Lt. Louis Hinds, from the Florida Fish and Wildlife Conservation Commission (FWC), was asked if he thought the photo Wooten took was of a coyote. He said it was.
He then discussed FWC’s response to coyote sightings.
“We don’t get involved unless somebody asks us to get involved. We don’t actively trap them or destroy them unless they’re causing a problem. If people give them their space and leave them alone they’ll move on eventually. Make sure the pets are secured properly and you don’t want to let your small cats or dogs outside unattended because they will snatch those up as animals of opportunity,” Hinds said.
When asked if coyotes pose a danger to humans, Hinds said, “No.”
The photos Wooten and Zaccagnino took were also shown to Ed and Gail Straight from the Wildlife Inc. Education and Rehabilitation Center. They both believed the photos were of coyotes.
Ed Straight said they received a call from the Holmes Beach Police Department dispatcher on Monday and referred that call to Animal Services because the animal was reported as possibly being sick or injured.
Straight said a sick coyote probably has distemper and the neurological effects of distemper gives the impression that the animal is limping. Straight said Animal Services would be the agency to contact about a sick coyote, but Animal Services is not expected to respond to calls about a healthy exotic animal like a coyote.

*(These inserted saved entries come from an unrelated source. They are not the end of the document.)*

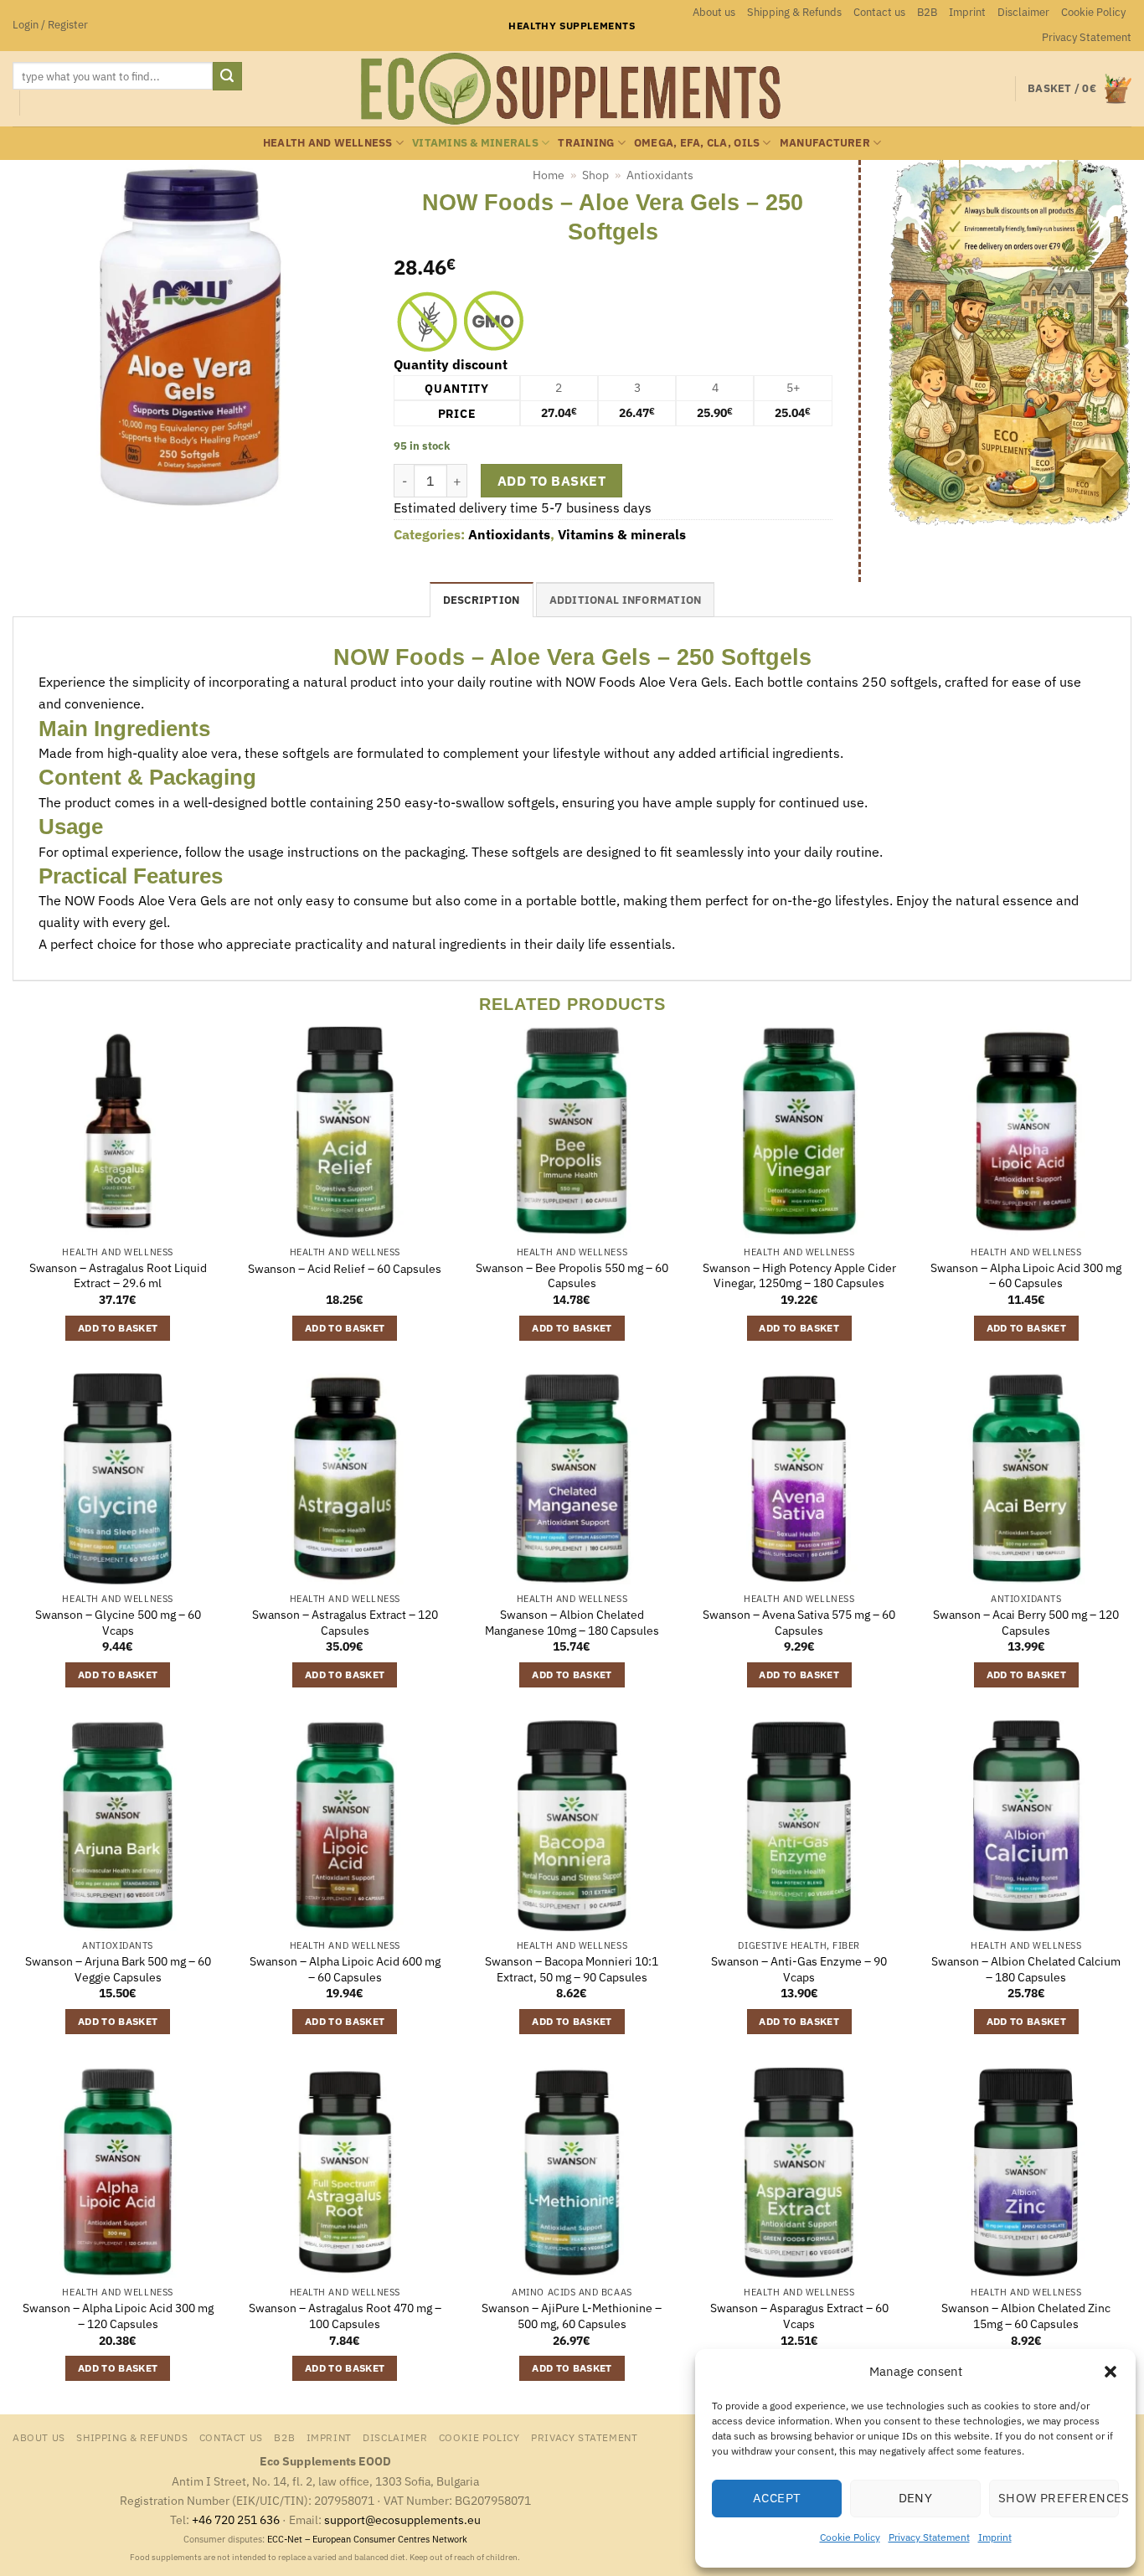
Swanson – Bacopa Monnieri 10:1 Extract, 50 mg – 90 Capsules (571, 1969)
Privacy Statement (929, 2537)
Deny (916, 2498)
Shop (595, 175)
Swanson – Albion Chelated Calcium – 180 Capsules (1026, 1969)
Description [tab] (481, 600)
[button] (1110, 2371)
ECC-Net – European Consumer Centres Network (367, 2539)
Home (548, 175)
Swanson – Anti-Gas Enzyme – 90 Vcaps (799, 1969)
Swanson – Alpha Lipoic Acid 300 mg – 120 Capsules (118, 2315)
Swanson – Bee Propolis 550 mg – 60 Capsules (572, 1275)
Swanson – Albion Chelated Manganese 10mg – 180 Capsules (572, 1622)
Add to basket (551, 480)
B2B (927, 12)
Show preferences (1058, 2498)
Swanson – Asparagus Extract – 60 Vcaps (799, 2315)
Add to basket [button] (118, 1327)
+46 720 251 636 (236, 2519)
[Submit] (227, 76)
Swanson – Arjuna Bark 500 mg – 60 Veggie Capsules (118, 1969)
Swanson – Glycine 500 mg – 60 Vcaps (118, 1622)
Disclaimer (1023, 12)
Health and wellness (328, 143)
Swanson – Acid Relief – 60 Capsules (344, 1268)
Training (586, 143)
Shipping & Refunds (794, 12)
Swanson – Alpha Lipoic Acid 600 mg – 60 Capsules (345, 1969)
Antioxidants (659, 175)
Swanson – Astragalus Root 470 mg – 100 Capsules (345, 2315)
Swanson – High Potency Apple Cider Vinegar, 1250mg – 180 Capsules (799, 1275)
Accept (777, 2498)
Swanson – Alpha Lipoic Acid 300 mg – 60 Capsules (1025, 1275)
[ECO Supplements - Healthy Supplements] (572, 88)
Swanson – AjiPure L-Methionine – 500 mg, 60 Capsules (572, 2315)
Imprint (995, 2537)
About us (714, 12)
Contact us (879, 12)
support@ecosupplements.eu (402, 2519)
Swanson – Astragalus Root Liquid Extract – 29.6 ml (118, 1275)
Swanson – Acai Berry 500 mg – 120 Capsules (1026, 1622)
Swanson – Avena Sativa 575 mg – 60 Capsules (799, 1622)
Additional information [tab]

“They’re too smart to trap and they’re too big to get one of those loops around their neck. They’d almost have to be tranquilized to remove them, and that’s pretty hard with a moving target. We don’t have any way of capturing them and they don’t need to be captured,” Straight said regarding healthy coyotes.
“We might do it if FWC asked us to help, but normally they don’t want us rehabbing them. They’re considered exotics, so if we get one we’d either have to put it down or take them to a refuge that would take them in, which is not a very good place for a coyote to spend its life,” Straight said.
“I don’t think they’re dangerous to people unless somebody starts feeding them – just like gators and things like that. They’re afraid of people and usually run the other way. If you value your cats and little dogs don’t put them out at night. They definitely like cats and they can jump a pretty high fence.”
Straight said the coyote population has exploded in the United States and Canada in recent years.
“We’ve always felt like it’s a matter of time before they’re out here, because they’re everywhere else in Manatee County,” he said.
When asked how coyotes might find their way onto the Island, Straight said, “They’d almost have to run across the bridge.”
Straight said Wildlife Inc. received a couple calls in the past week about coyotes in west Bradenton, but the call from the Holmes Beach Police Department on Monday was the first recent call about a coyote on the Island.
“Two years ago, someone said they saw one over by Runaway Bay. (Local veterinarian) Dr. Bystrom saw one where he lives on the Holmes Beach/Anna Maria border and that was about two years ago, and one was seen on Key Royale about two years ago,” Straight said.